Around them Nikon's entire armored force labored to maintain pace with the tank trains. Although only a fraction of what had disembarked at Gela many months ago, the Fire Nation armor, concentrated now in one formation, nevertheless offered an impressive spectacle.
The message was delivered. Gan barely glanced at it. He knew what it must say.
"Okay," he announced to the bridge crew, "park this damn thing."
Chief Tang tapped the pilot on the shoulder and then bounced over to the chief engineer's station.
"Aye, Captain, but please don't call the Inferno a "damn thing," she scolded, a contented smile on her face, "She's the best tank train in the fleet!"
Gan grimaced. He liked Tang, but she was like a broken wind clock, endlessly announcing the same time to everyone in earshot.
"I stand corrected, Chief," Gan offered with a rueful expression, "and I am… uh… thoroughly repentant."
Tang arched an eyebrow, her smile growing wider.
"If you dropped the "uhhh" I might even believe you, sir," and then, her grin growing mischievous, "Still, let's see how you feel about her after some real combat."
As instructed the Chief Boiler Operator had shown her quality by training him in both the theory and practice of running a dreadnought in extremely short order. Clearly no fool, she peppered her training with the lessons learned from hard battle experience, including the circumstances surrounding the death of her former captain whom she and the crew had greatly respected if not loved.
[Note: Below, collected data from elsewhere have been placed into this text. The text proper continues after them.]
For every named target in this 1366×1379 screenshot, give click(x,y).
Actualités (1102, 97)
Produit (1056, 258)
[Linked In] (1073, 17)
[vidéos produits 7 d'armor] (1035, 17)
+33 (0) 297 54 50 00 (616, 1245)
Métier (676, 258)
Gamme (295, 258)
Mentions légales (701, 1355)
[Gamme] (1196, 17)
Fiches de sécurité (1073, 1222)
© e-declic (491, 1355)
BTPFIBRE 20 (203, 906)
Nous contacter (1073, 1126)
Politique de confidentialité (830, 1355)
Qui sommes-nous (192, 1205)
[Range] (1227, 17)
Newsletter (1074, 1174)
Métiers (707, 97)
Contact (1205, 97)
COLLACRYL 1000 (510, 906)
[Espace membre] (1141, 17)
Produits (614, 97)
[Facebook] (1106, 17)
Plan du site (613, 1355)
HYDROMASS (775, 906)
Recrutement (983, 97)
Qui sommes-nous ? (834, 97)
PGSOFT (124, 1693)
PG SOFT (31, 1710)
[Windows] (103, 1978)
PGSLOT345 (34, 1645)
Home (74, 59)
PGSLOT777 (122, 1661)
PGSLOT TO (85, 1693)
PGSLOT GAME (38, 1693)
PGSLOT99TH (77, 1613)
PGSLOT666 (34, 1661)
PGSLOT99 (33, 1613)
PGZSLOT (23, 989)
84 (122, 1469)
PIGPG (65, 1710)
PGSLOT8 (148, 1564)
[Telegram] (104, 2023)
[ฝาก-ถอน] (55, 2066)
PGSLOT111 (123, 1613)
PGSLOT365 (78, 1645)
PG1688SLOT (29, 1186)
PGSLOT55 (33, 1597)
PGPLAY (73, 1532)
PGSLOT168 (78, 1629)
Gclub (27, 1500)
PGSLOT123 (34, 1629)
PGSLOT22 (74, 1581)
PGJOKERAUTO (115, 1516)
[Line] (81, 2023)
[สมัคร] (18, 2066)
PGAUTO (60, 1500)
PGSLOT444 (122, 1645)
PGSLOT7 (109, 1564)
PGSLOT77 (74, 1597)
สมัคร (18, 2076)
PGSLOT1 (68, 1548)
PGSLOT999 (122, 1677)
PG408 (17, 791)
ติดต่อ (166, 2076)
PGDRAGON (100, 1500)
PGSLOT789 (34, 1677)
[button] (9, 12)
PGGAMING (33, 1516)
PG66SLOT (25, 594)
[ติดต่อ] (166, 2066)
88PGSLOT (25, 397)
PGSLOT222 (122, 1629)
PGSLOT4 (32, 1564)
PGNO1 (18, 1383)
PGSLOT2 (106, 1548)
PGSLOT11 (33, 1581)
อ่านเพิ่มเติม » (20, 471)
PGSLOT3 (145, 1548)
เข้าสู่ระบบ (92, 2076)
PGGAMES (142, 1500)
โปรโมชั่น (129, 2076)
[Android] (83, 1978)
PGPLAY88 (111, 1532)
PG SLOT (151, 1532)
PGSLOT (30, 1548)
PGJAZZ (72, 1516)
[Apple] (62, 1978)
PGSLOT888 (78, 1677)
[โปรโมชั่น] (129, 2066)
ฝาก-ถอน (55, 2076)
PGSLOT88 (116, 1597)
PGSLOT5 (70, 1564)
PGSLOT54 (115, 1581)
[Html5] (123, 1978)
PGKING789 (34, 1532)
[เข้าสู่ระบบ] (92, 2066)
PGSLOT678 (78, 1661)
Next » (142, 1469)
Equally clear was her commitment and dedication to her crewmates, the army, and to the Fire Nation.
The Inferno slowed to a stop.
"Shall we start the conversion?" she asked hopefully.
Gan shivered slightly at the question. Tang was bubbly, boisterous and impossibly nice. The contrasts visible in his subordinate were stark and raised questions in his own mind he had never before entertained. This sweet, adorable person was happy to kill thousands in one blow. Was he? He shoved the question from his mind. It wasn't relevant. He was going to do it whether he was pleased or not. He would give the order, they would do the shooting. He had not processed it yet, but the difference between accounting for deaths and causing them had already settled about his neck like a millstone. He doubted again his suitability for command.
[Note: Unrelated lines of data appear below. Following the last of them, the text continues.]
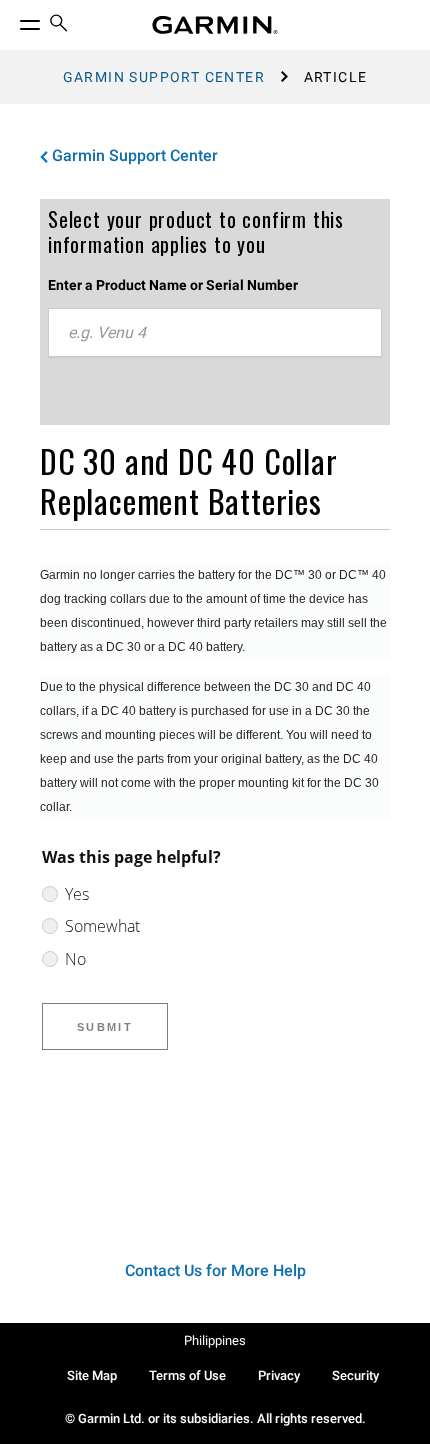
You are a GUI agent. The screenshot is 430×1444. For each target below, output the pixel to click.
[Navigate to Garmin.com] (215, 25)
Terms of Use (187, 1375)
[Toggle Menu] (12, 20)
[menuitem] (59, 25)
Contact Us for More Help (215, 1270)
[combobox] (215, 333)
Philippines (215, 1340)
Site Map (92, 1375)
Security (355, 1375)
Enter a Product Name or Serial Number (173, 285)
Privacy (279, 1375)
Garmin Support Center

The reluctant leader first eyed the chronometer and then the horizon out the window.
"Yes, Chief, let's get a move on. It's almost dawn… coming up on show time."
"Right!"
The pilot had already left his seat to help deploy the rocket sleds. Gan looked ahead once again to see Corona had likewise come to a stop.
Gan strode over to the periscope, already lowered and waiting patiently for its master. The new captain produced a tablet from his tunic and flipped it open to the firing tables he had received from Chieng. He peered through the instrument to begin his calculations. Only now did he remember the engineer's implicit insult when she had forced on him this dubious "promotion".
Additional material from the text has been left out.